[Screen grounding records]
★ ★ ★ ★ ★ ★ ★

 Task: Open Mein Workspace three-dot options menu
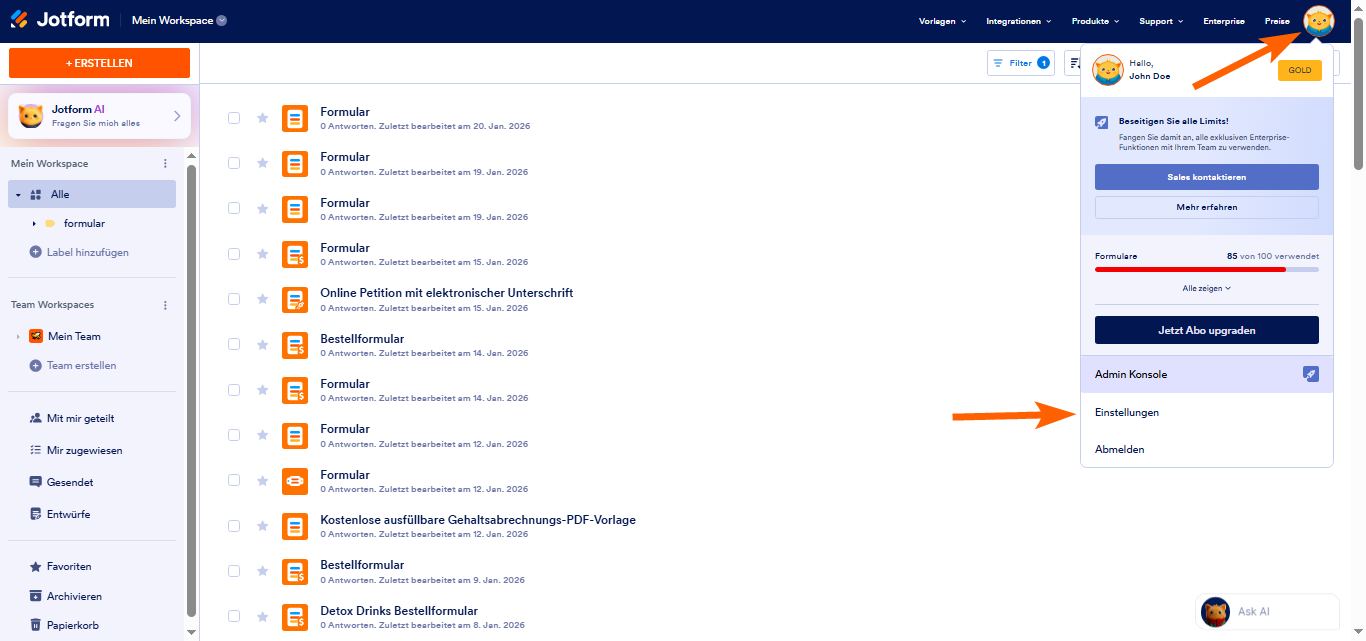pos(166,164)
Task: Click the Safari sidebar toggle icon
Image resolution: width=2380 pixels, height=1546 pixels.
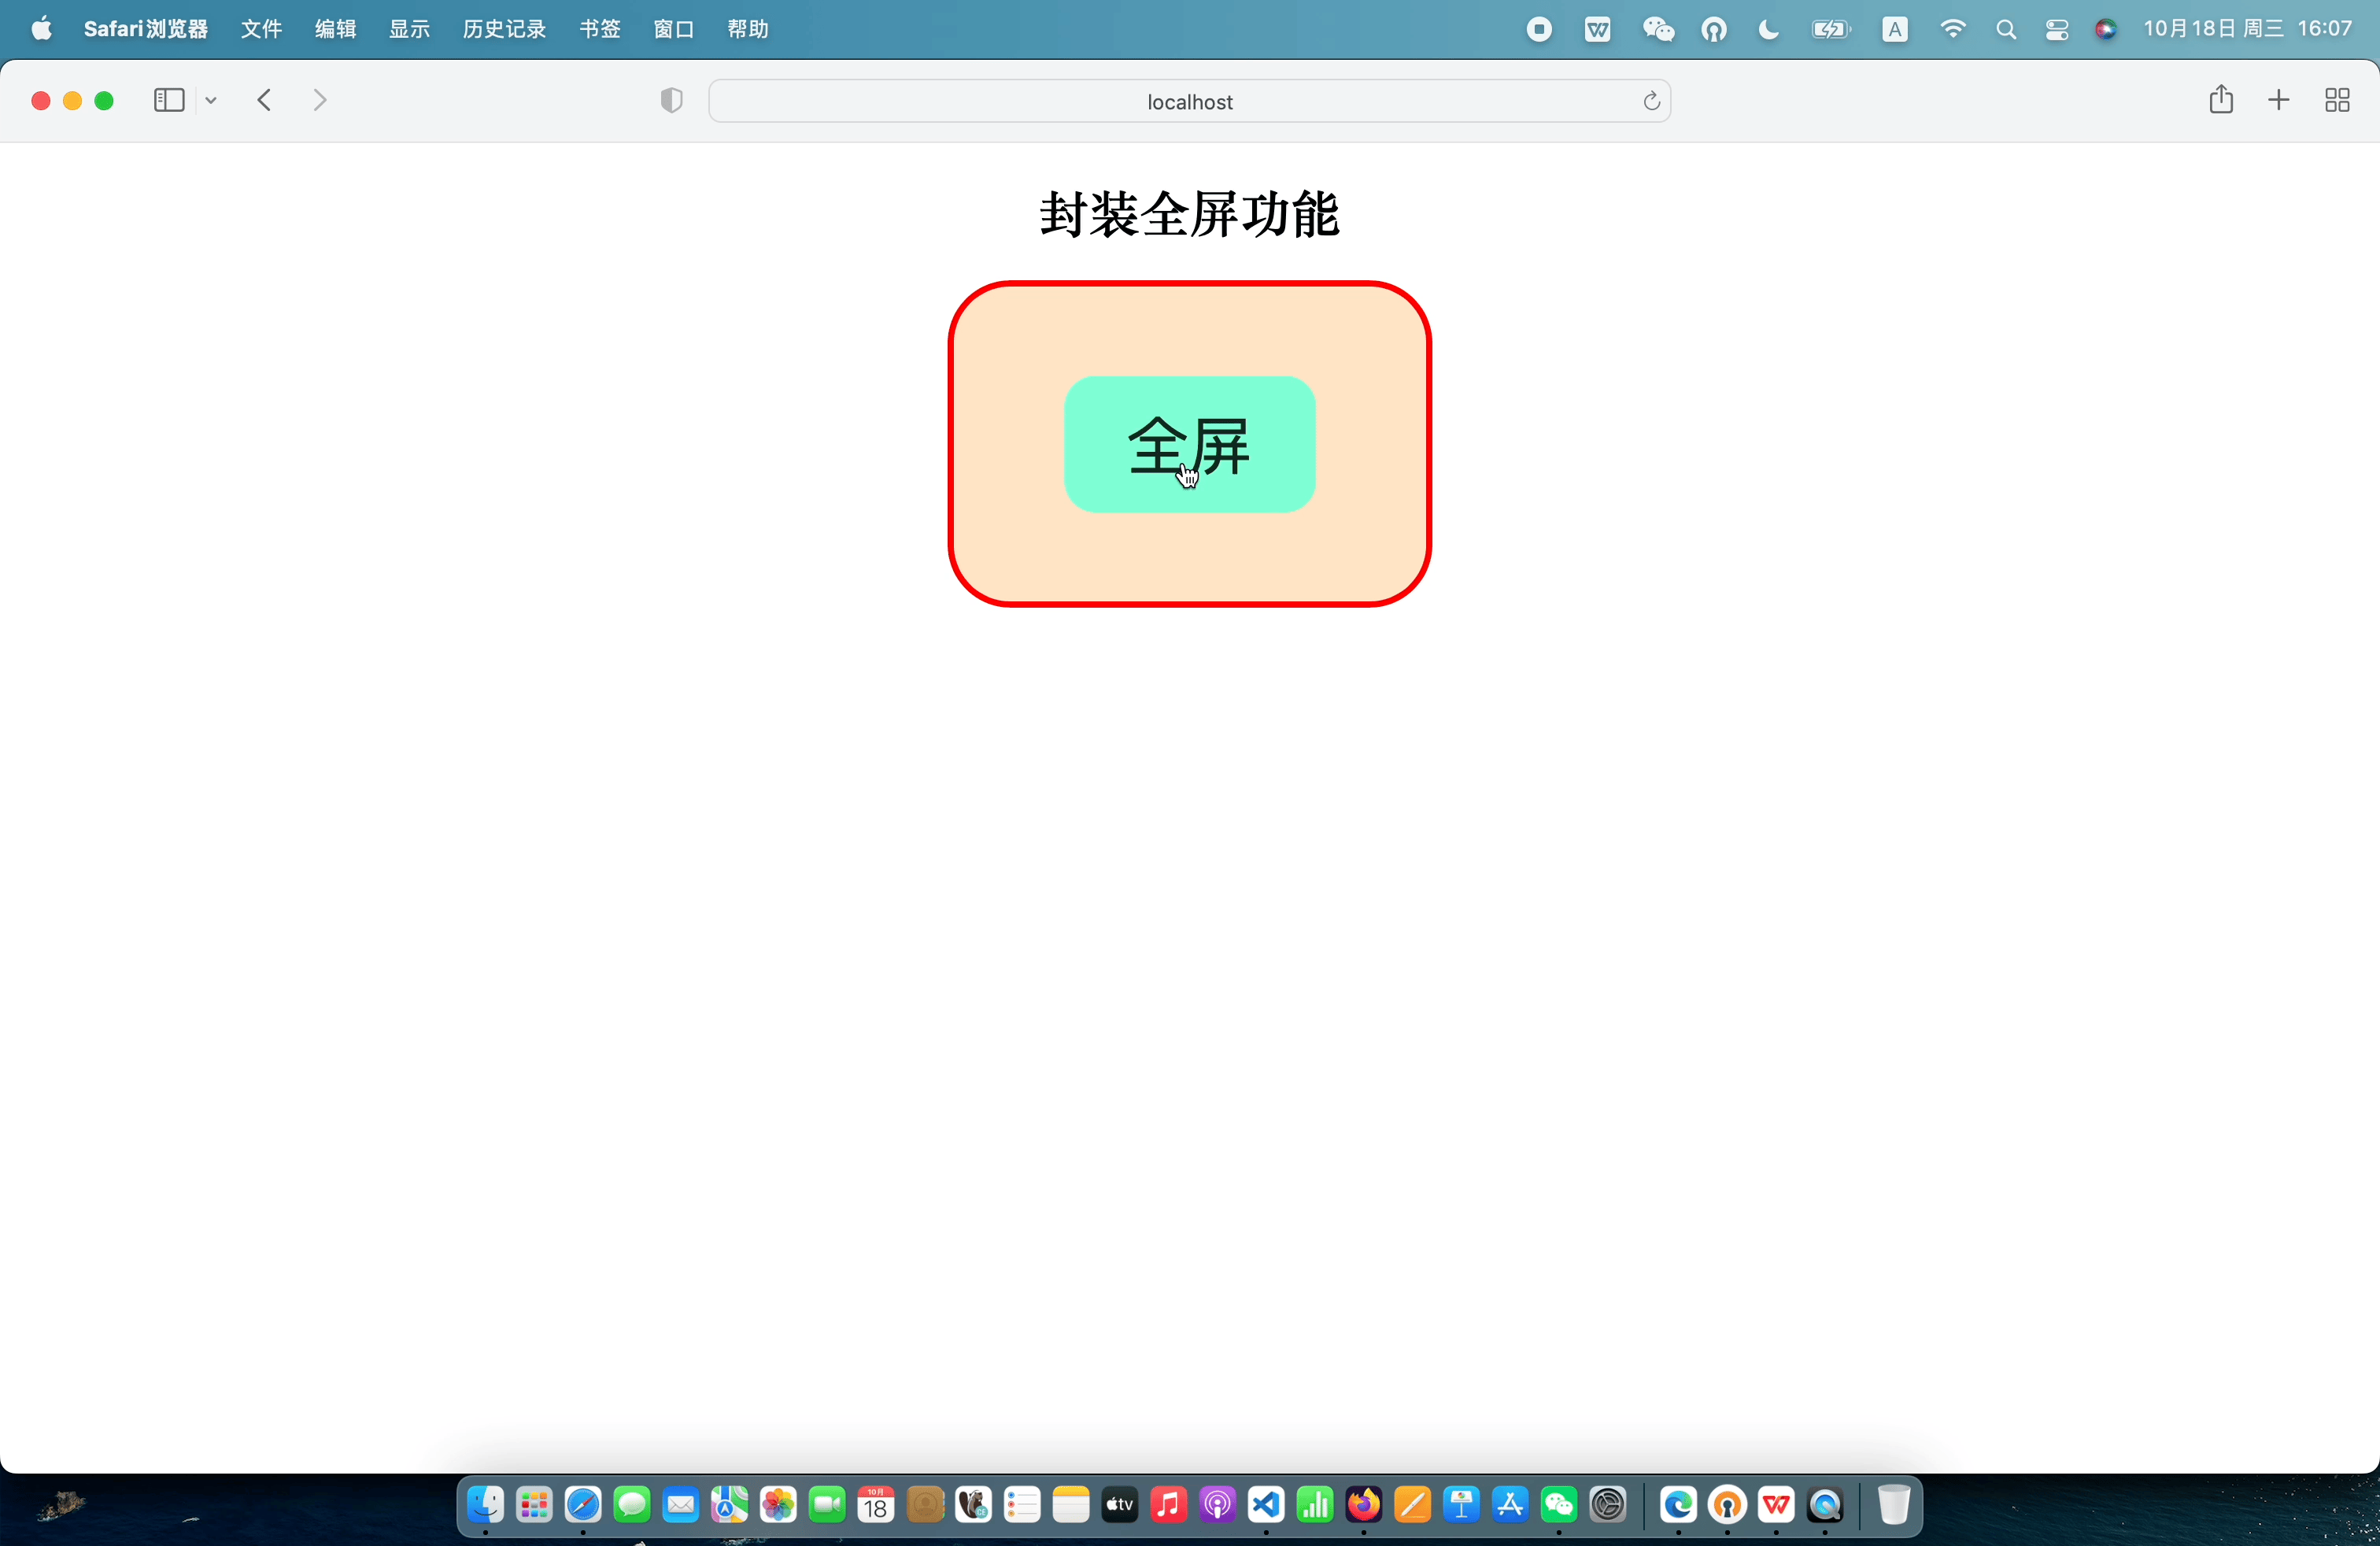Action: pos(169,100)
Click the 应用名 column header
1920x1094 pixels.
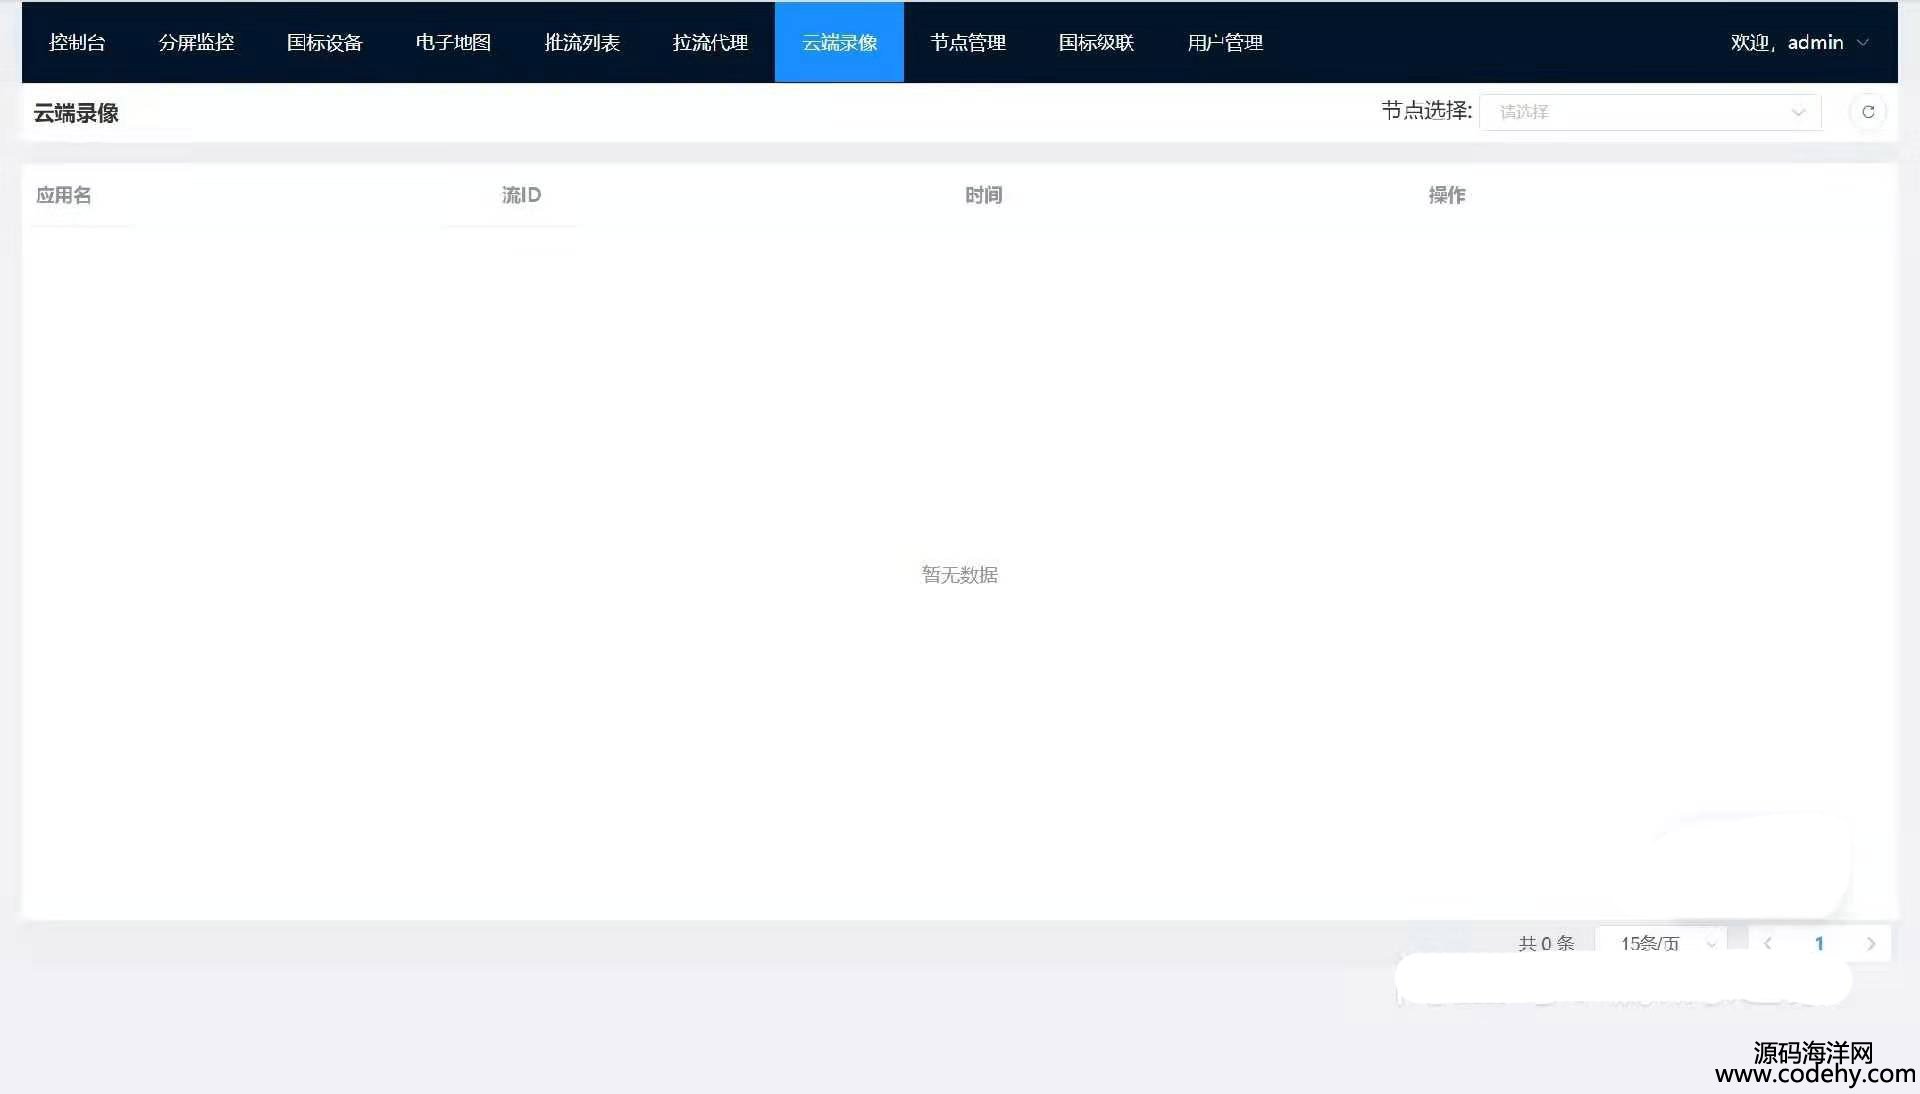64,195
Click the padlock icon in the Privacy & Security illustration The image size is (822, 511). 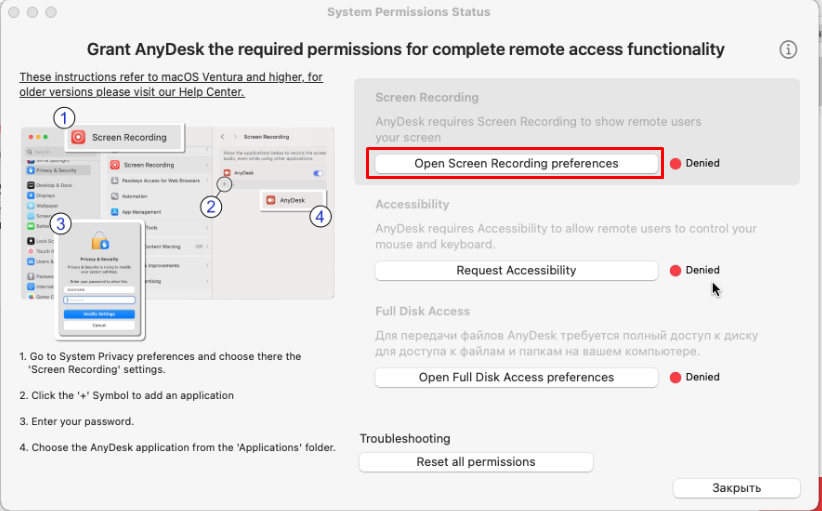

★ ★ ★ ★ ★ ★ ★

== Directive ==
Rewrite all the records above in full, requests included, and scale every coordinate in the answers by 2.1, rounding each to a whole number with halves going up. Leave the pictures out.

== The output ==
 Task: Open Mein Workspace three-dot options menu
pos(349,344)
Task: Click the Safari sidebar toggle icon
Image resolution: width=2380 pixels, height=1546 pixels.
Action: pos(355,210)
Click the 应用名 column header
1920x1094 pixels.
134,410
Click the padlock icon in the Privacy & Security illustration The image size is (822, 511). 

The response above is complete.